Fig 6. RNAi-mediated silencing of PERK exacerbates ER stress-induced apoptosis.

(A) HCT116 cells were untransfected (UT) or transfected with non-targeting (NT) or PERK-targeting (siPERK) siRNA for 48 h prior to treatment with 0.1 μg ml^-1 Tm and 10 μM QVD-oPh (Q) for 24 h. Whole cell lysates were fractionated by SDS-PAGE and analysed by immunoblotting using the indicated antibodies. Results shown are representative of three independent experiments. (B) HCT116 cells were transfected for 48 h as in (A) prior to treatment for 48 h with 0.1 μg ml^-1 Tm and 10 μM QVD-oPh (QVD). Cells were fixed, stained with propidium iodide and the proportion of cells with sub-G1 DNA was measured by flow cytometry. Results are the combined means ± S.D. of three independent experiments performed in technical triplicate. Statistics represent the results of Student’s unpaired t-tests; *, p < 0.05.

Fig 7. Activation of ERK1/2 protects against cell death arising from PERK inhibition.

(A) NIH3T3 ΔCRAF:ER cells were pre-treated with 100 nM 4-HT for 1 h before addition of 100 nM GSK2606414 (GSK) and 0.1 μg ml^-1 Tm alone or in combination as indicated for 24 h. Whole cell lysates were fractionated by SDS-PAGE and analysed by immunoblotting using the indicated antibodies. Results are representative of two independent experiments. (B) NIH3T3 ΔCRAF:ER cells were pre-treated with 100 nM 4-HT for 1 h before addition of 100 nM GSK2606414 (GSK) and 0.1 μg ml^-1 Tm alone or in combination as indicated for 48 h. Cells were fixed and analysed by flow cytometry following propidium iodide staining. Results are means ± S.D. of three technical replicates from a single experiment and are representative of two independent experiments.

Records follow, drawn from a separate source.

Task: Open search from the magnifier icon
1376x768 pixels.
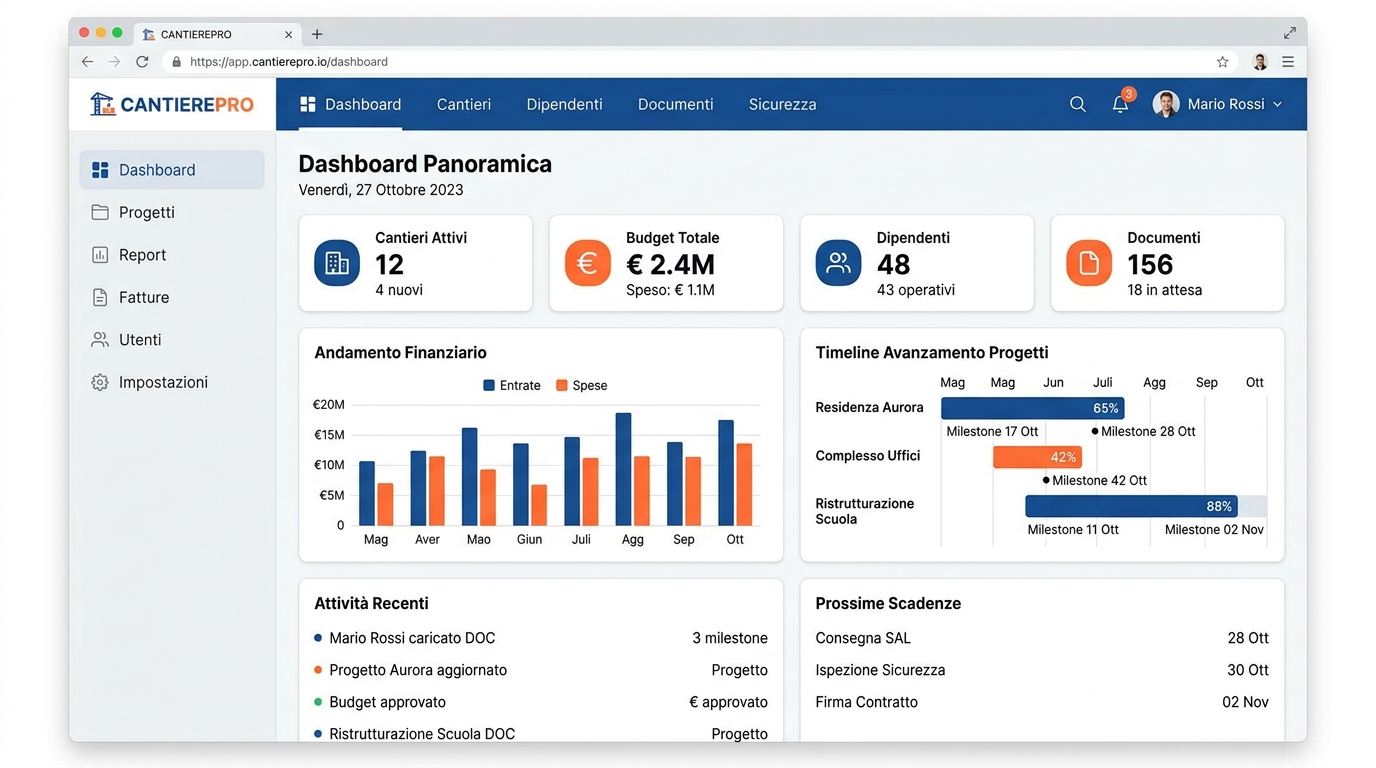Action: pyautogui.click(x=1077, y=104)
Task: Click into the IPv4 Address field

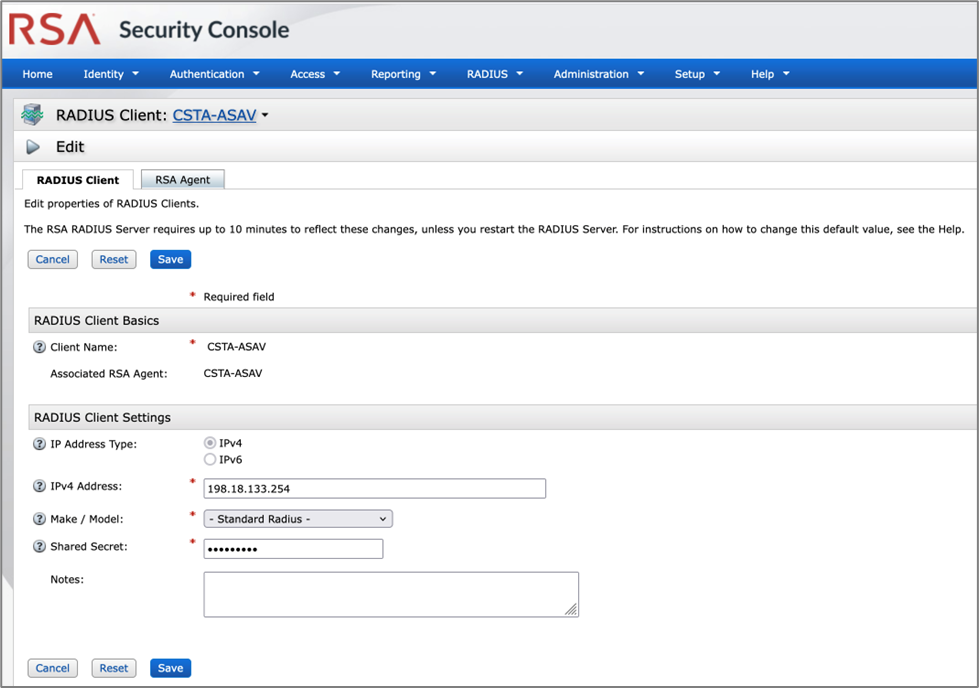Action: (375, 488)
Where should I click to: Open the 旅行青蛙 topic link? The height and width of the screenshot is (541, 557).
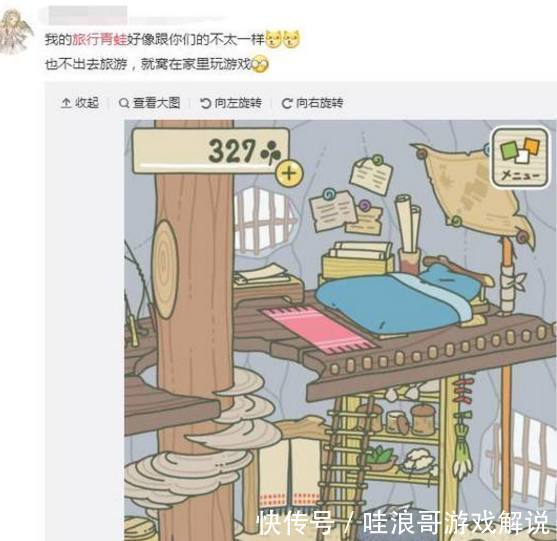pyautogui.click(x=99, y=39)
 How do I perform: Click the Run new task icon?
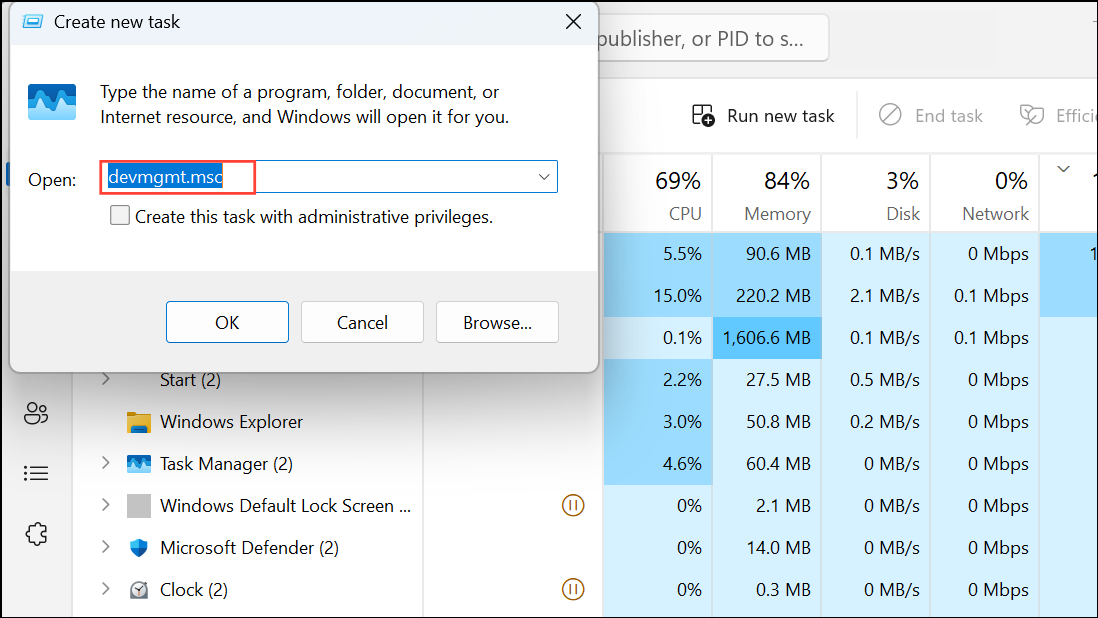[704, 115]
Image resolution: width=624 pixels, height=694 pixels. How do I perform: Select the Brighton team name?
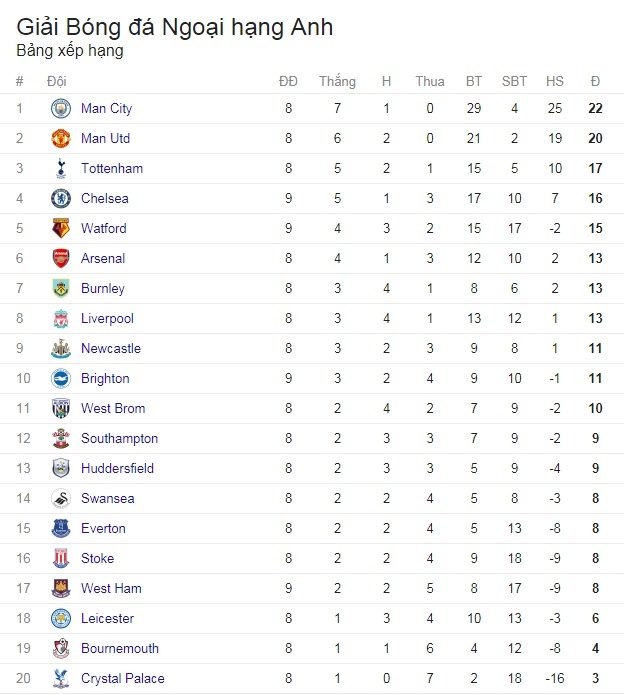pos(105,378)
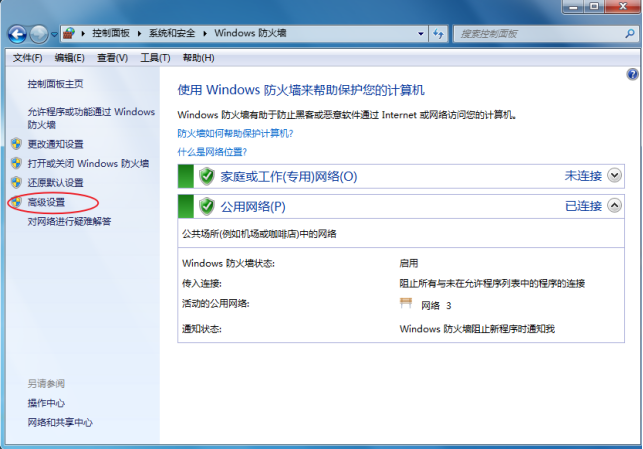Screen dimensions: 643x449
Task: Click the 还原默认设置 link
Action: click(x=55, y=182)
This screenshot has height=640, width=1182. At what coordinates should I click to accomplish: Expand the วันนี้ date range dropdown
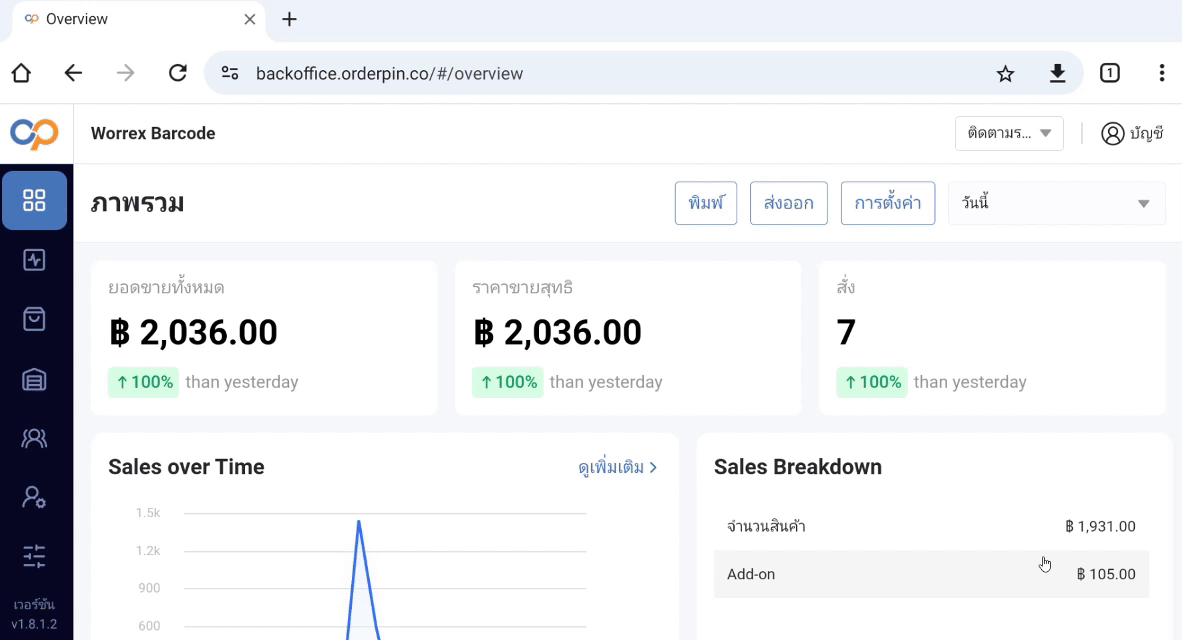click(1057, 203)
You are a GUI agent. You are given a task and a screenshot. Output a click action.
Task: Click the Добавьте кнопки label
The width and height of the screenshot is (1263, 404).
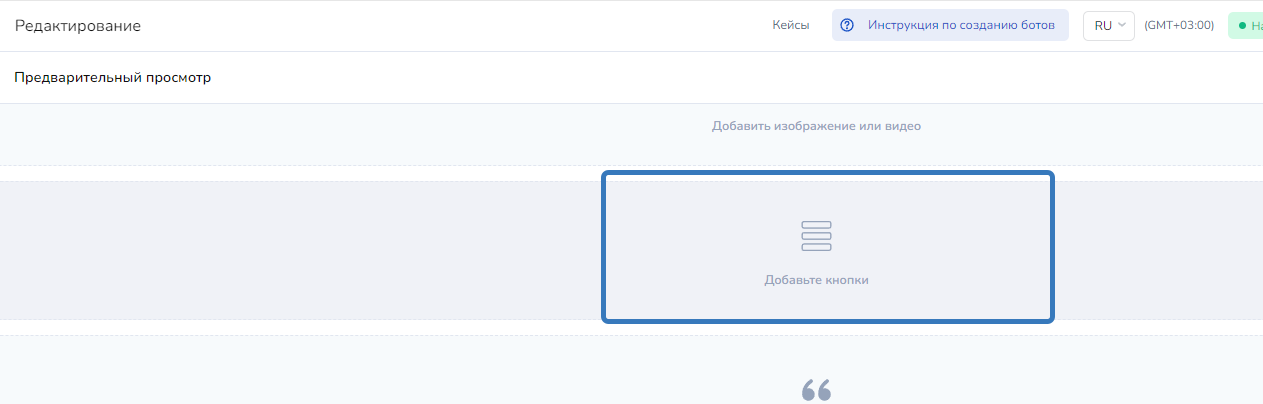coord(816,280)
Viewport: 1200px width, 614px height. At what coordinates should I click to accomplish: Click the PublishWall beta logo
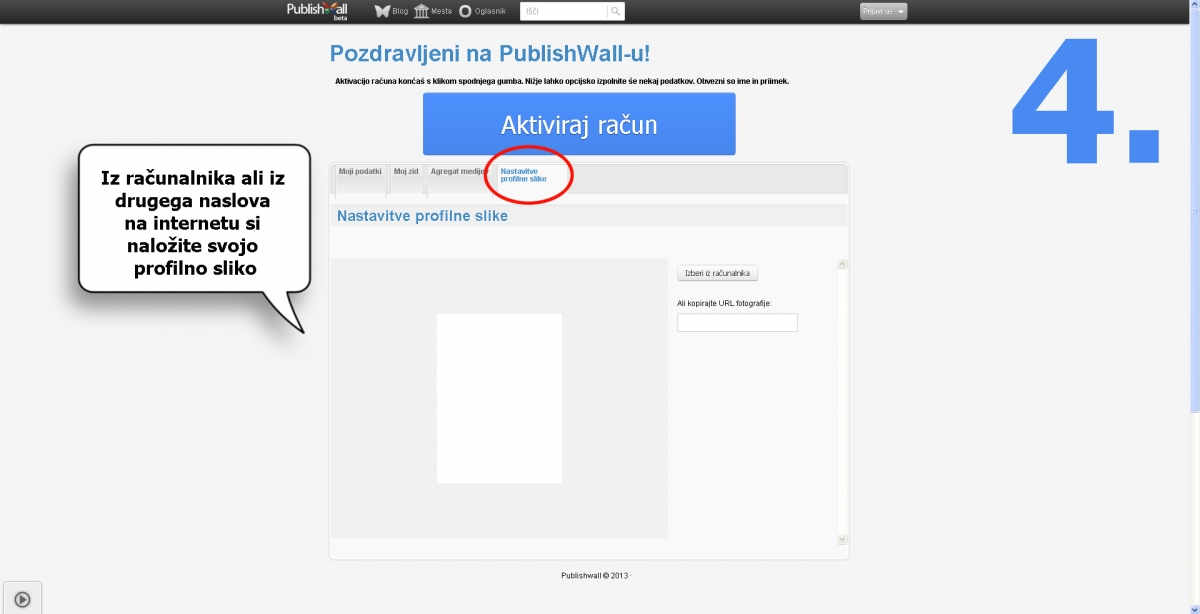316,10
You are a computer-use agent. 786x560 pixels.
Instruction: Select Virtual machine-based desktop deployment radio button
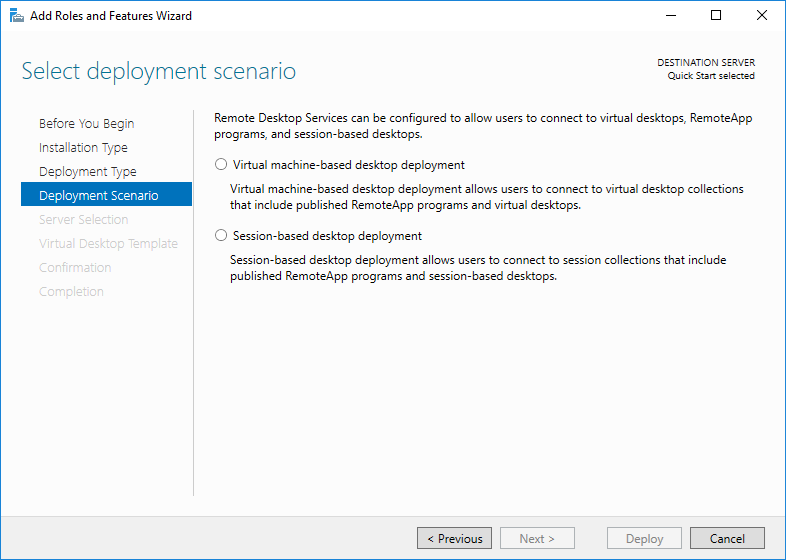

Fig 8. Atg5^-/- immortalised MEFs exhibit enhanced ER stress-induced cell death.

(A) Atg5 WT and Atg5^-/- iMEFs were treated with the indicated concentration of Tg for 48 h. Cells were fixed and analysed by flow cytometry following propidium iodide staining. Results are the means ± S.D. of 3 independent experiments performed in technical triplicate. Statistics represent the results of two-way ANOVA followed by Bonferroni post-tests; **, p < 0.01; ***, p < 0.001. (B) Alternatively Atg5 WT and Atg5^-/- iMEFs were treated as in (A) for 24 h. Whole cell lysates were fractionated by SDS-PAGE prior to analysis by immunoblotting using the indicated antibodies. Results shown are representative of 3 independent experiments.